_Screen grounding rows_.
◇ ◇ ◇ ◇ ◇

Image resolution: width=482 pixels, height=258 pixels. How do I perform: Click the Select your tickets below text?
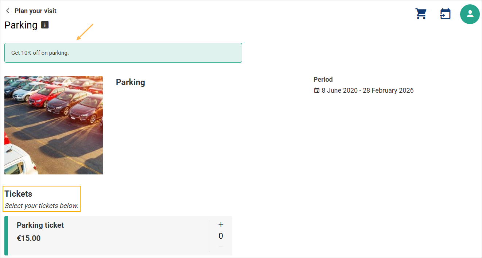[42, 206]
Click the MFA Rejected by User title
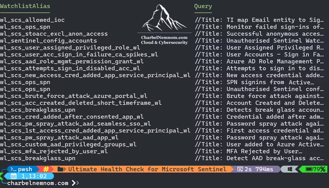The image size is (329, 188). [x=264, y=151]
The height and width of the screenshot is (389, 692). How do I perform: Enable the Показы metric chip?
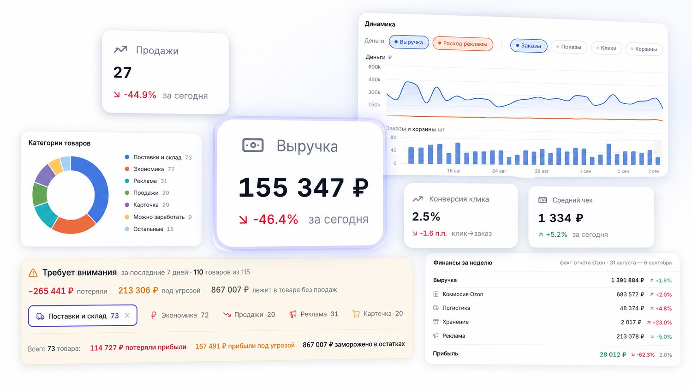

◇ ◇ ◇ ◇ ◇

_Work instructions_. Retype each row above word for word, leaving out the pictures.

_The solution_.
Image resolution: width=482 pixels, height=258 pixels. How do I perform: Click the Select your tickets below text?
[42, 206]
Click the MFA Rejected by User title
The image size is (329, 188). [x=264, y=151]
The height and width of the screenshot is (389, 692). How do I perform: Enable the Показы metric chip?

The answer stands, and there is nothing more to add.